A criança não é apenas o futuro da igreja; ela é parte viva do presente do Reino de Deus, com um papel real a desempenhar hoje, e não apenas uma promessa para o futuro. Investir na próxima geração começa dentro de casa e exige paciência perseverante, não pressa por resultados visíveis e imediatos. Nenhuma omissão espiritual é neutra. A igreja que compreende essa realidade investe seus melhores recursos, tempo, atenção e pessoas capacitadas, nas crianças que já estão ao seu alcance, em vez de tratá-las como uma área secundária da estrutura ministerial.

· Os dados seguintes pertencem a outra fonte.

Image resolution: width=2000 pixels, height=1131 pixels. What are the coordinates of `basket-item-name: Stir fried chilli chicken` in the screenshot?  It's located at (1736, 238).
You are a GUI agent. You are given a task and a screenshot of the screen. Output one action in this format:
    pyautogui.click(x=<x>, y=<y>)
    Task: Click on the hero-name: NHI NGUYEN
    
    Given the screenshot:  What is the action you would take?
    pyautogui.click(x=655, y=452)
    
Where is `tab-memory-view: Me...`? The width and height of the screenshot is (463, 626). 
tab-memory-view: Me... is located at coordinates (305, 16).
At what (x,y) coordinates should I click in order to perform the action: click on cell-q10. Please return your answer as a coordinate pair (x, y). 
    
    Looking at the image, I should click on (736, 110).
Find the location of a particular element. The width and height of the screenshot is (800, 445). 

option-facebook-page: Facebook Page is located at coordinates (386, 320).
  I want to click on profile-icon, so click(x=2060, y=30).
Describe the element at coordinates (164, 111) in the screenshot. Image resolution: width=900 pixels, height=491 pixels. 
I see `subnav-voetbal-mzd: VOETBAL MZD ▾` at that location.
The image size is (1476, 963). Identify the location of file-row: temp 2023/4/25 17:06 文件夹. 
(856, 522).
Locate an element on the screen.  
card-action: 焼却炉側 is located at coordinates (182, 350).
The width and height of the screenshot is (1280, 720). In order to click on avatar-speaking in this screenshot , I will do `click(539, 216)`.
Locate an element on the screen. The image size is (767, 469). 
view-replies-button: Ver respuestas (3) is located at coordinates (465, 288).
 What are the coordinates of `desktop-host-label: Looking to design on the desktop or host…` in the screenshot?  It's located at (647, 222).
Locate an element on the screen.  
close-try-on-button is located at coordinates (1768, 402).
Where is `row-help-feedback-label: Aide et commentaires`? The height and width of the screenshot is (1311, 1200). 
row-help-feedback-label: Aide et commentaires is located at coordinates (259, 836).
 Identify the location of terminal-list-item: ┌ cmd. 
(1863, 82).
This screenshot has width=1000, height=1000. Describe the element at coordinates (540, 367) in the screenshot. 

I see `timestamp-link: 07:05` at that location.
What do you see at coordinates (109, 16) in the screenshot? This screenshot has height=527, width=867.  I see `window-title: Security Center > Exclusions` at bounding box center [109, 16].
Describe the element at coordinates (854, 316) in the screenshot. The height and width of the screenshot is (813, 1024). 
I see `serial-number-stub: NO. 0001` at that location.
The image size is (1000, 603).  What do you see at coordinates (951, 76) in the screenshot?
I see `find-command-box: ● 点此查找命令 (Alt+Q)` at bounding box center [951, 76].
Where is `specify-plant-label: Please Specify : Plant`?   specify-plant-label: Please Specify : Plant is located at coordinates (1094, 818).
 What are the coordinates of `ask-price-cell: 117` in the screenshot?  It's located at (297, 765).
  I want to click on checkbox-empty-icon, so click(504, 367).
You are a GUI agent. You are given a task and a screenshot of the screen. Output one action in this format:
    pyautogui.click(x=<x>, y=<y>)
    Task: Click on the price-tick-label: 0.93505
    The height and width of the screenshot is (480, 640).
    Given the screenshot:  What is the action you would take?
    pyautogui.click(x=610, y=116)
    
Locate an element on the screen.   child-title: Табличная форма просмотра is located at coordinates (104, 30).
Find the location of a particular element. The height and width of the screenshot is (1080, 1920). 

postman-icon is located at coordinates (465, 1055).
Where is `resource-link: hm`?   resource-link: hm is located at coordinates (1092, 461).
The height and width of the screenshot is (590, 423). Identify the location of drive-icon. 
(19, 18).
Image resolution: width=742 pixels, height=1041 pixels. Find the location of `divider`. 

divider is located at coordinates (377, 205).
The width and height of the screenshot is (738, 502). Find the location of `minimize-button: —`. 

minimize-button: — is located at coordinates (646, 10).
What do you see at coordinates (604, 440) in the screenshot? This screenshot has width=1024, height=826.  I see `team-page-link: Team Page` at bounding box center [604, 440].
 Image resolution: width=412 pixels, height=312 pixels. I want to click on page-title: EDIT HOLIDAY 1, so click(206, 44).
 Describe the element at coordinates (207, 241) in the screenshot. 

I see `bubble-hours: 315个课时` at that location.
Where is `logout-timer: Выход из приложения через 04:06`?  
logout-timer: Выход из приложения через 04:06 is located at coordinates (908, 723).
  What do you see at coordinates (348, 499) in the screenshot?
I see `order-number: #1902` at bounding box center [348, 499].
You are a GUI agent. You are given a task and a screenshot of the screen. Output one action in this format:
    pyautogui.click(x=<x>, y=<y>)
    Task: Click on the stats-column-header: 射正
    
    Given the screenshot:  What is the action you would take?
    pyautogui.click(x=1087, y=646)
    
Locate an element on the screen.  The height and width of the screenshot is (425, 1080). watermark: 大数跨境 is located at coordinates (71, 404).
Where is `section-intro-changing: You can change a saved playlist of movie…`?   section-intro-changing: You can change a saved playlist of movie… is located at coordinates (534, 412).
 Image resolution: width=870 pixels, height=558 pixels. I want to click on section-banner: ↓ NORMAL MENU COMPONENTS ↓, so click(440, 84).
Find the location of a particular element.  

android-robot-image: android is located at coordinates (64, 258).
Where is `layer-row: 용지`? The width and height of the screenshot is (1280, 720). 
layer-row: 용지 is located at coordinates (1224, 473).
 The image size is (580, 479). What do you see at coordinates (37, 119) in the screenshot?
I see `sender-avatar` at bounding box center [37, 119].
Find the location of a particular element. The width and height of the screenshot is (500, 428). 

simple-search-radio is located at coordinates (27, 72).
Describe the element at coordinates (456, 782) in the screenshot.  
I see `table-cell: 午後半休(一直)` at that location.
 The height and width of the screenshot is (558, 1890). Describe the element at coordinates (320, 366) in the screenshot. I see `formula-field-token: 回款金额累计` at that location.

A herança mais valiosa que uma geração pode transmitir à seguinte é espiritual: uma fé viva, comunicada com fidelidade e constância, e não apenas conhecimento religioso transmitido por obrigação. César Moisés Carvalho observou que, para responder adequadamente às perguntas dos filhos, os pais de Israel precisavam, antes de tudo, conhecer bem a própria fé. Segundo ele, muitos dos grandes problemas espirituais enfrentados por Israel ao longo de sua história tiveram origem justamente no descuido com a educação religiosa das novas gerações, tanto formal quanto informal, dentro e fora do templo. Paulo lembrou aos coríntios: “Eu plantei, Apolo regou; mas o crescimento veio de Deus” (1Co 3.6). Por isso, nem o que planta nem o que rega ocupa o lugar central, pois o crescimento sempre veio, e sempre virá, do próprio Deus (1Co 3.7).
Ao longo de toda esta matéria sobre as crianças em missões, um mesmo fio condutor esteve presente: a criança já participa da obra de Deus hoje, possui plena dignidade como imagem de Deus, aprende de maneiras específicas que precisam ser respeitadas, necessita de proteção séria e estruturada e, quando é filha de missionário, enfrenta desafios relacionados à identidade que a igreja muitas vezes ignora por desconhecimento. Nenhum desses temas é periférico à missão da igreja. Juntos, eles constituem uma parte essencial dessa missão, e não um apêndice sentimental destinado apenas a quem possui facilidade ou afinidade para trabalhar com crianças.
Ao final, permanece uma pergunta que cada igreja precisa responder com honestidade diante de Deus: o que faremos com as crianças que o Senhor colocou ao nosso alcance? Não se trata das crianças em abstrato, mencionadas em um relatório missionário distante, mas das crianças concretas da nossa própria congregação, do nosso bairro e da nossa família. A omissão nunca é neutra. O vazio espiritual deixado sem cuidado hoje será ocupado amanhã por outra coisa, outra voz e outra forma de formação que a igreja não escolheu.
Escolha uma criança específica de sua família ou de sua igreja e assuma diante de Deus o compromisso de investir nela durante anos, e não apenas por uma temporada de entusiasmo. Reavalie, com a liderança de sua igreja, se algum dos temas tratados nesta matéria, dignidade, evangelismo, discipulado, aprendizagem, proteção e cuidado com os filhos de missionários, ainda precisa se transformar em prática concreta no seu contexto. Ore também, ainda hoje, ao Senhor da seara, pedindo que levante mais obreiros preparados e comprometidos com as próximas gerações. Afinal, investir bem na infância de hoje é, em grande medida, decidir antecipadamente que tipo de igreja existirá daqui a vinte anos.